I'll make a few theoretical remarks which might be useful in computation. As I said in comments, an Abeliean Frobenius complement is necessarily cyclic. Given a cyclic group $A$ of order $d$, here's a strategy for determining Frobenius groups with complement $A$ and elementary Abelian kernel $V$ which is a $p$-group for some prime $p$. It is enough to consider the case that $A$ acts irreducibly on $V$ (I will return to this point later).

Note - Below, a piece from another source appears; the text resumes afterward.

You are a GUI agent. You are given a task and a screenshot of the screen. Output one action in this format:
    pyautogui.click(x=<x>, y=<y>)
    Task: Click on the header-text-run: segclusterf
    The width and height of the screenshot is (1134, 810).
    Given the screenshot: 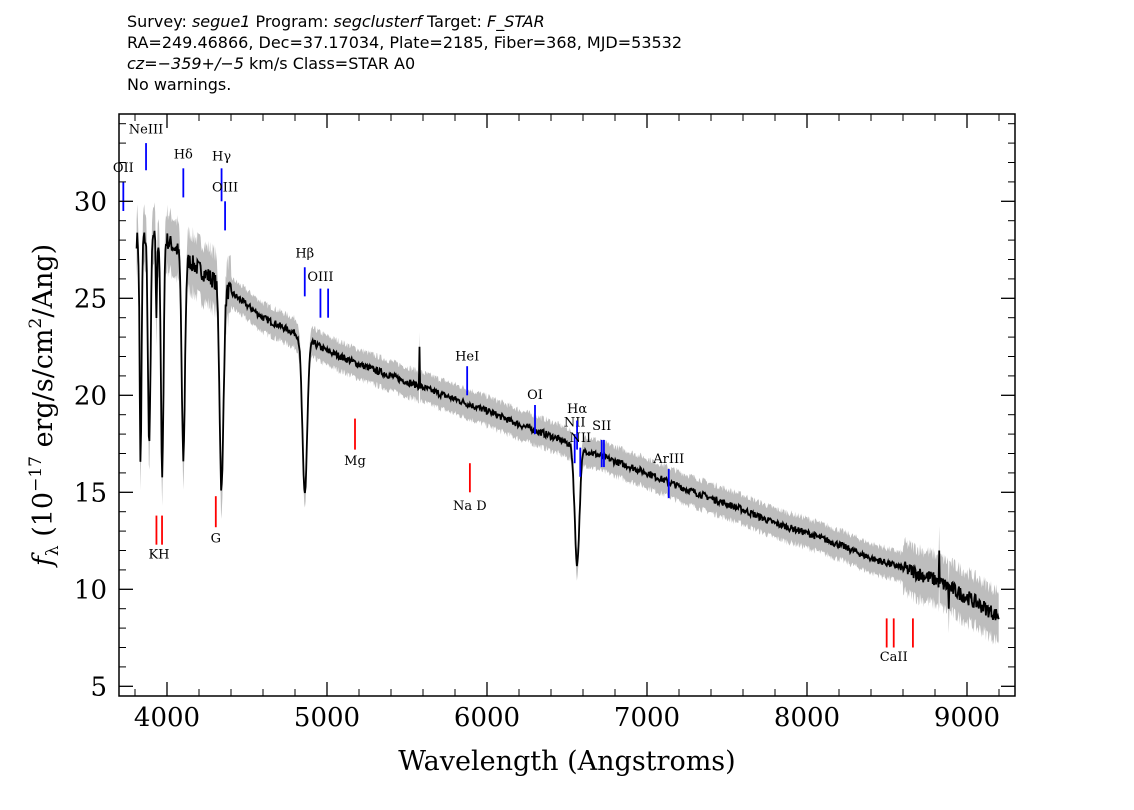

It is of course necessary that $p$ does not divide $d$. Let $e$ be the smallest positive integer such that $e|d-1$. Then we may construct a Frobenius group with kernel $V$ of order $p^{e}$ and complement isomorphic to $A$ as follows:
The polynomial $\Phi_{d}(x) \in \mathbb{Z}[x]$ reduces (mod $p$) as a product of $\frac{\phi(d)}{e}$ irreducible polynomials of degree $e$. Given any one of these irreducible factors, say $m(x)$, we may let $A$ act on $V$ as a linear transformation whose matrix is the companion matrix of $m(x)$. In this way, we obtain $n(d) = \frac{\phi(d)}{e}$ non-isomorphic Frobenius groups with complement isomorphic to $A$ and kernel elementary Abelian of order $p^{e}$.
Then it is easy to check that there are $\frac{n(d)^{2}+n(d)}{2}$ non-isomorphic Frbenius groups with complement isomorphic to $A$ and kernel elementary Abelian of order $p^{2e}$, and similar results hold for elementary Abelian kernels of order $p^{me}$ for any positive integer $m$.
This strategy suffices to construct all non-isomorphic Frobenius groups with cyclic complement and Abelian kernel of squarefree exponent to any specified order.
Dealing with other kernels (eg non-Abelian or Abelian, but not of squarefree exponent) requires more work, as indicated in comments, but for groups of relatively small order this should still be manageable.